The Rashomon Set Has It All: Analyzing Trustworthiness of Trees under Multiplicity
Abstract
In practice, many models from a function class can fit a dataset almost equally well. This collection of near-optimal models is known as the Rashomon set. Prior work has shown that the Rashomon set offers flexibility in choosing models aligned with secondary objectives like interpretability or fairness. However, it is unclear how far this flexibility extends to different trustworthy criteria, especially given that most trustworthy machine learning systems today still rely on complex specialized optimization procedures. Is the Rashomon set all you need for trustworthy model selection?
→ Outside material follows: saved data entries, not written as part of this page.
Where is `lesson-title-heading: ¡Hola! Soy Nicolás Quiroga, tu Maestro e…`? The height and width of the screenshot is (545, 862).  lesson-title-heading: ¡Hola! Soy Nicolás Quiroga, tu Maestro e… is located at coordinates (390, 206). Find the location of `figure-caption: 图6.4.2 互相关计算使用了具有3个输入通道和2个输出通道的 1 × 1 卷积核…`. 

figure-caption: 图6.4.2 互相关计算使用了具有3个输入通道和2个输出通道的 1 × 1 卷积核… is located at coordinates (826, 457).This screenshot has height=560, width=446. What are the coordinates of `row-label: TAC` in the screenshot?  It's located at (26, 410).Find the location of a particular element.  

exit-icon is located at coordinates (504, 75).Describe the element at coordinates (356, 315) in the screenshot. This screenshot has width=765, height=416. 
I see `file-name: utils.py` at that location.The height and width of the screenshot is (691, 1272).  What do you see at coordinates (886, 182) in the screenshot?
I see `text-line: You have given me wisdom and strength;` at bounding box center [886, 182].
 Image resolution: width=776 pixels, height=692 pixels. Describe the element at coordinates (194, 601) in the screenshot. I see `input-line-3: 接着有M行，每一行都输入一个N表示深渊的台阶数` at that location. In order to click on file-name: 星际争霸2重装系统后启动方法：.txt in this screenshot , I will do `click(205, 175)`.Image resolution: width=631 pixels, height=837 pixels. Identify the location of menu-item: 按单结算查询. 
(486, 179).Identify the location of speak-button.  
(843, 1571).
Can simply searching the Rashomon set suffice to find models that are not only accurate but also fair, stable, robust, or private, without explicitly optimizing for these criteria?In this paper, we introduce a framework for systematically analyzing trustworthiness within Rashomon sets and conduct extensive experiments on high-stakes tabular datasets. We focus on sparse decision trees, where the Rashomon set can be fully enumerated. Across seven distinct metrics, we find that the Rashomon set almost always contains models that match or exceed the performance of state-of-the-art methods specifically designed to optimize individual trustworthiness criteria. These results suggest that for many practical applications, computing the Rashomon set once can serve as an efficient and effective method for identifying highly accurate and trustworthy models. Our framework can be a valuable tool for both benchmarking Rashomon sets of decision trees and studying the trustworthiness properties of interpretable models.